◆ WHAT YOU HAVE TO DO: Write out an exact copy of the line containing "Screen dimensions: 608x1080" and all lines that follow it in the data below, leaving out pictures.

◆ DATA PROVIDED:
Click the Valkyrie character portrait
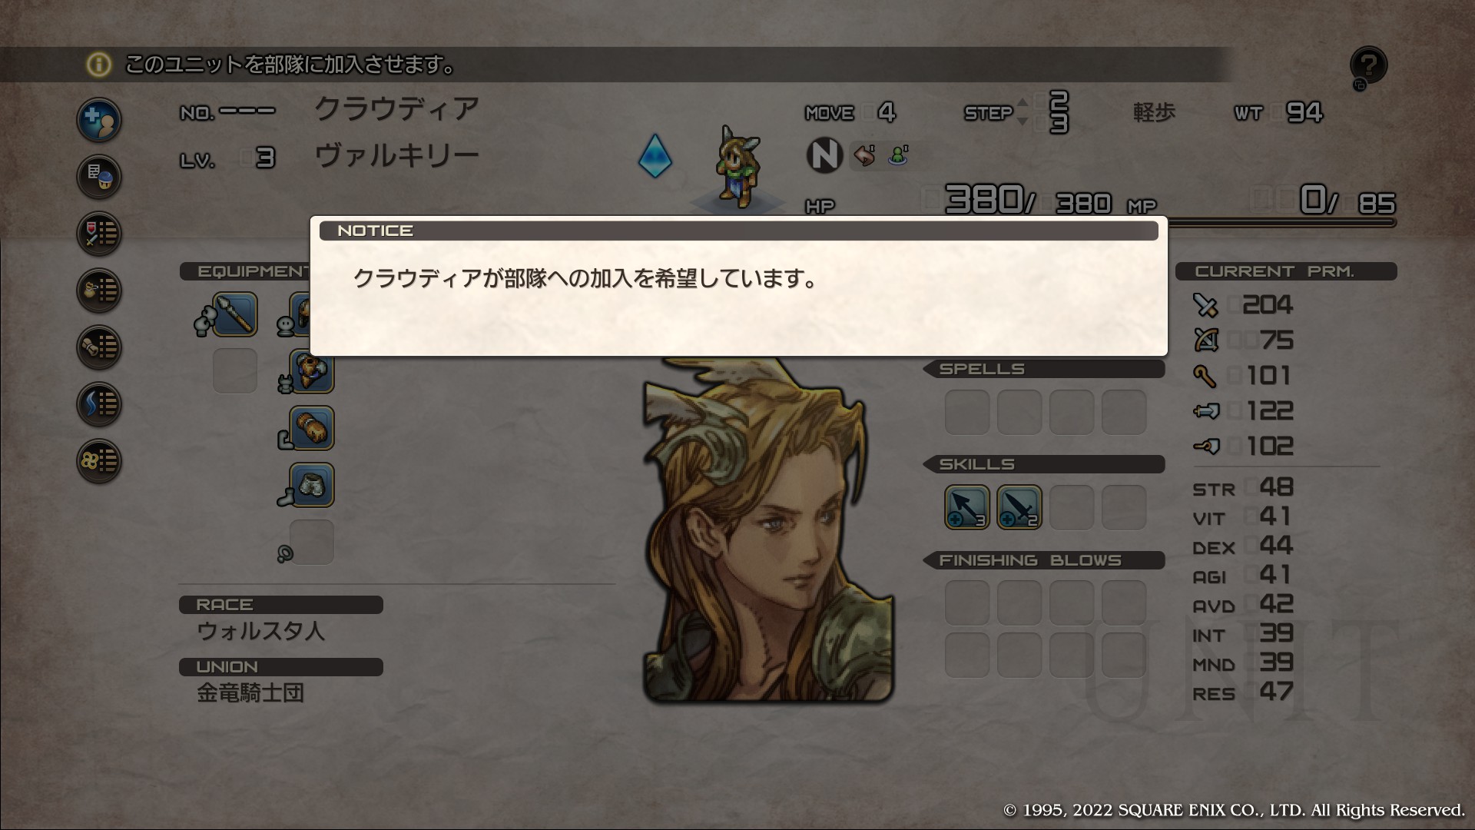This screenshot has height=830, width=1475. click(x=767, y=530)
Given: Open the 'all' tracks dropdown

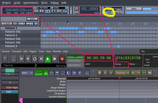Looking at the screenshot, I should [136, 73].
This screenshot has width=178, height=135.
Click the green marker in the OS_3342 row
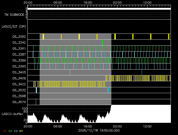pyautogui.click(x=102, y=42)
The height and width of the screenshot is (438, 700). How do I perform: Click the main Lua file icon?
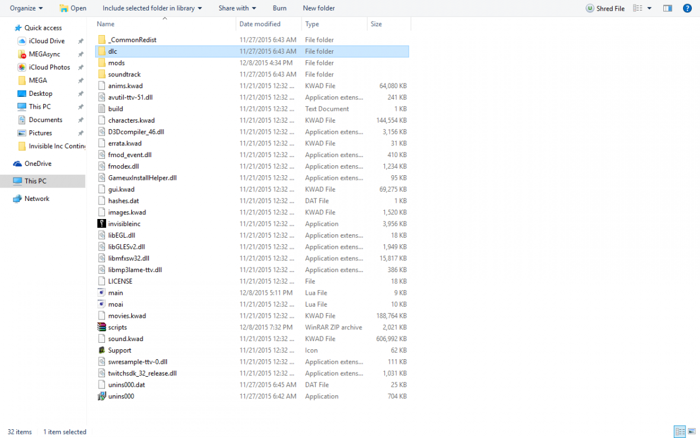102,293
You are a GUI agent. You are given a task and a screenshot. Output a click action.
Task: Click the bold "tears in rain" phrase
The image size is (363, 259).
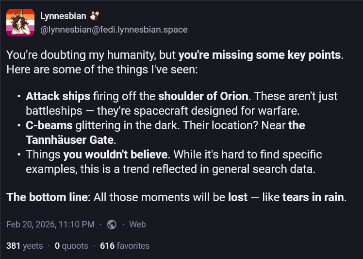313,198
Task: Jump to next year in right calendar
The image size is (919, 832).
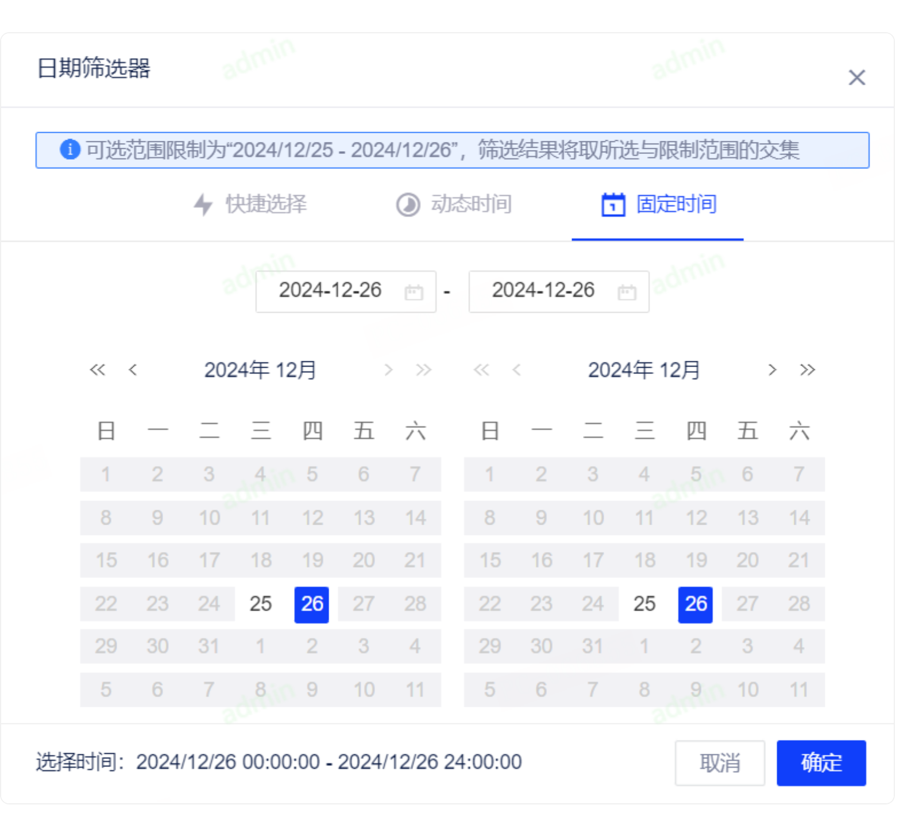Action: coord(807,369)
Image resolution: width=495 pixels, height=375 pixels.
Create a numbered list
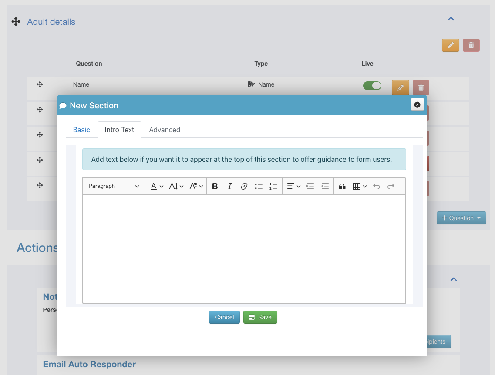tap(273, 186)
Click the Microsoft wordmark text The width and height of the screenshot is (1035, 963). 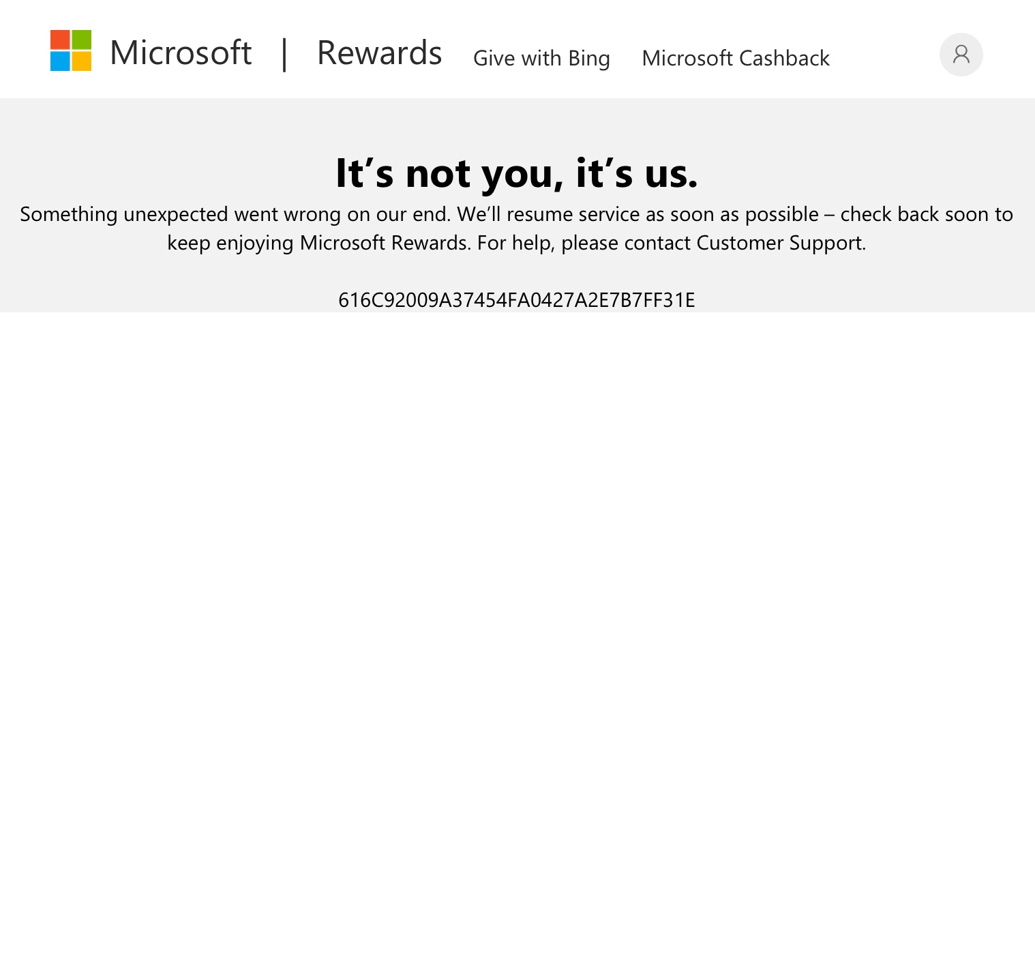point(181,53)
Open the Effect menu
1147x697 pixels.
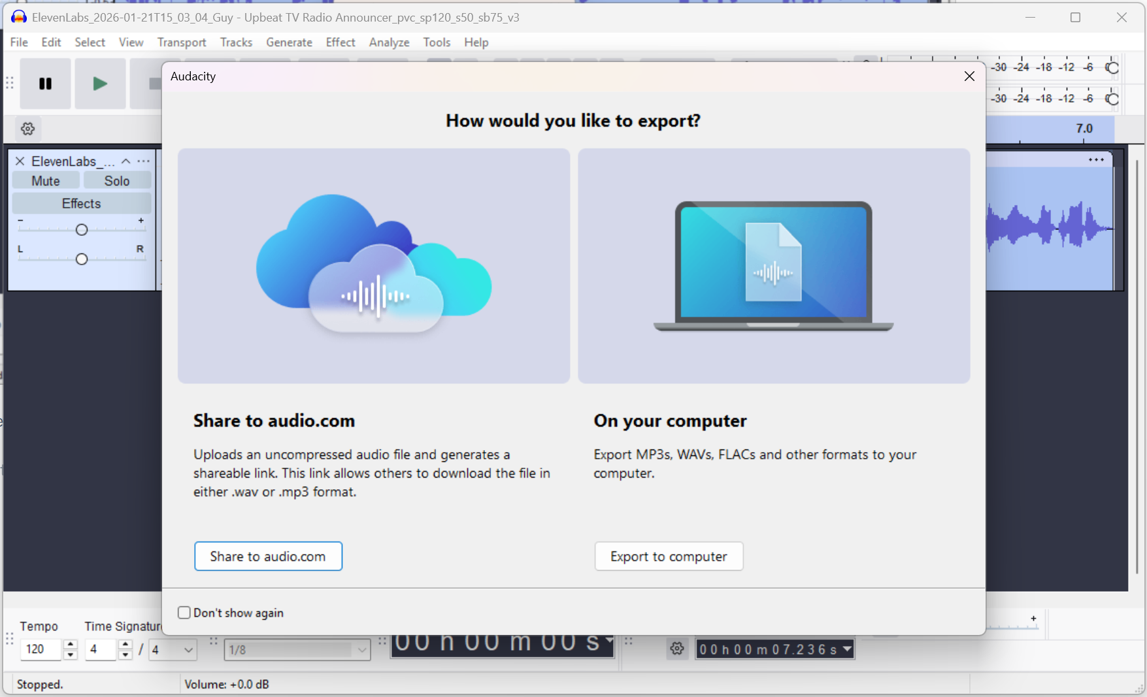(340, 42)
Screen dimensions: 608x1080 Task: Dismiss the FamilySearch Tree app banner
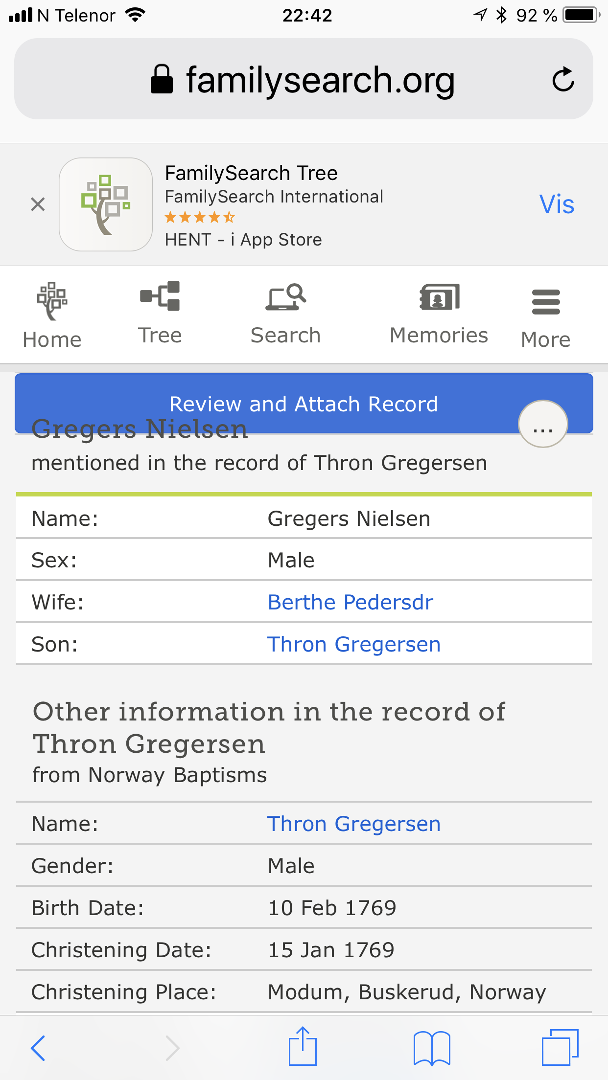point(38,204)
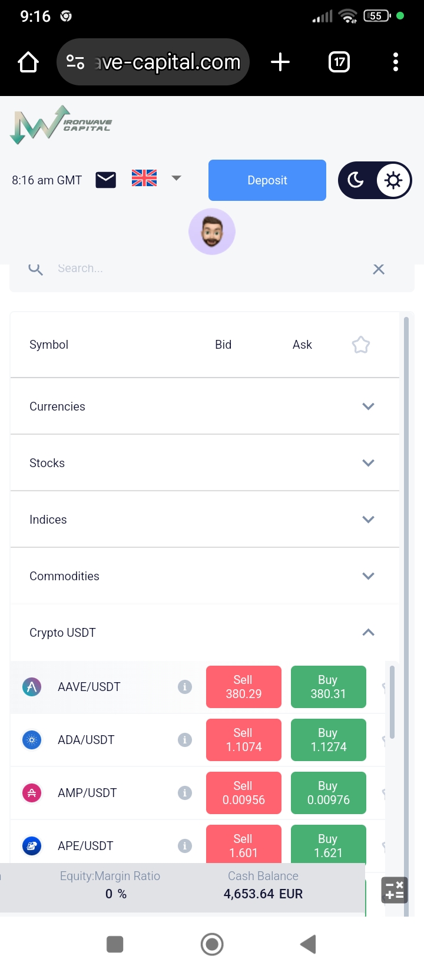Open browser tabs switcher showing 17

(339, 62)
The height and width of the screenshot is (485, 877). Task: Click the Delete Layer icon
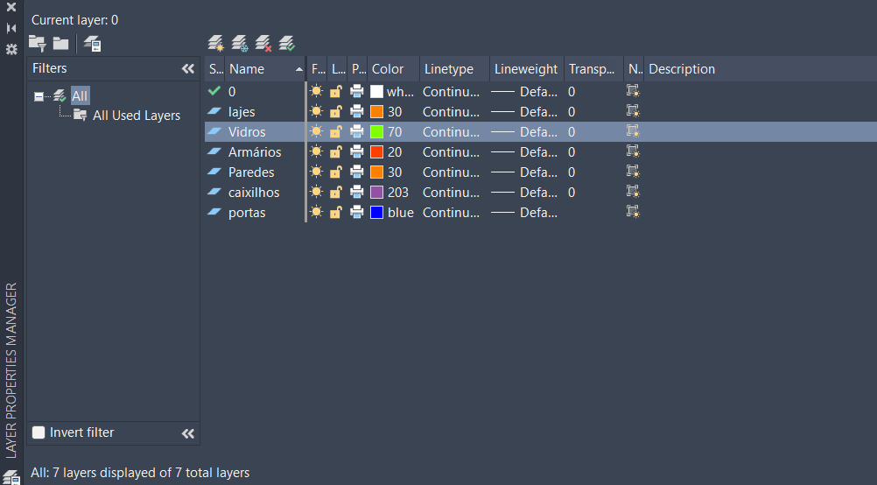point(263,43)
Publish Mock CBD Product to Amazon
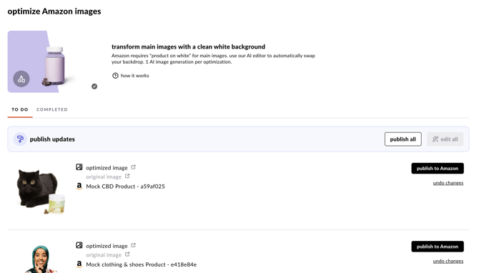The height and width of the screenshot is (273, 479). click(438, 168)
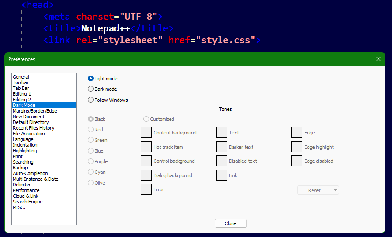Select the Purple tone radio button
The height and width of the screenshot is (237, 392).
point(91,161)
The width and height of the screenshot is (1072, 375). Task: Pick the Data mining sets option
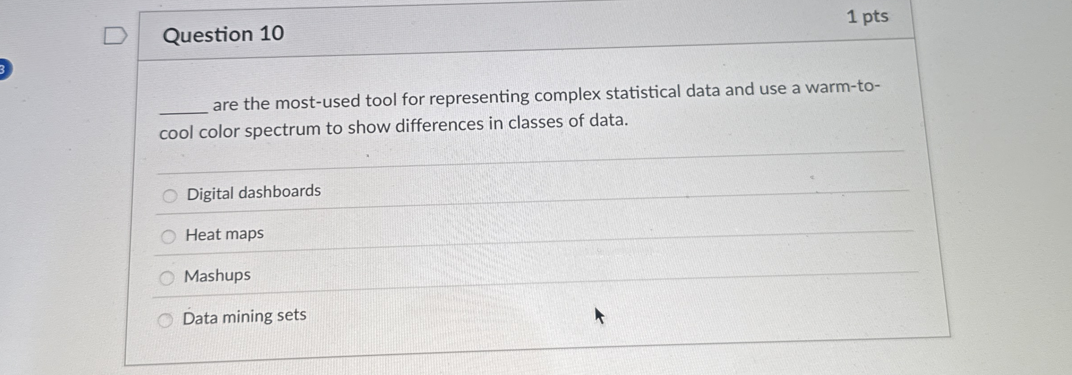coord(166,319)
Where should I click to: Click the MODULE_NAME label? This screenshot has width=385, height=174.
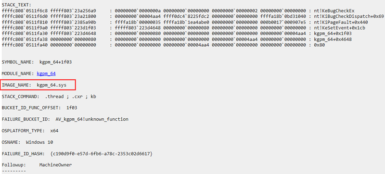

◆ ANSWER SECTION:
Screen dimensions: 608x1080 Task: Dismiss the FamilySearch Tree app banner
point(38,204)
Open browser tabs switcher showing 17

(339, 62)
The height and width of the screenshot is (485, 877). Task: Click the Delete Layer icon
point(263,43)
Publish Mock CBD Product to Amazon
The height and width of the screenshot is (273, 479). click(438, 168)
Select the Purple tone radio button
The height and width of the screenshot is (237, 392).
point(91,161)
The width and height of the screenshot is (1072, 375). Task: Pick the Data mining sets option
coord(166,319)
Where should I click to: Click the MODULE_NAME label? This screenshot has width=385, height=174.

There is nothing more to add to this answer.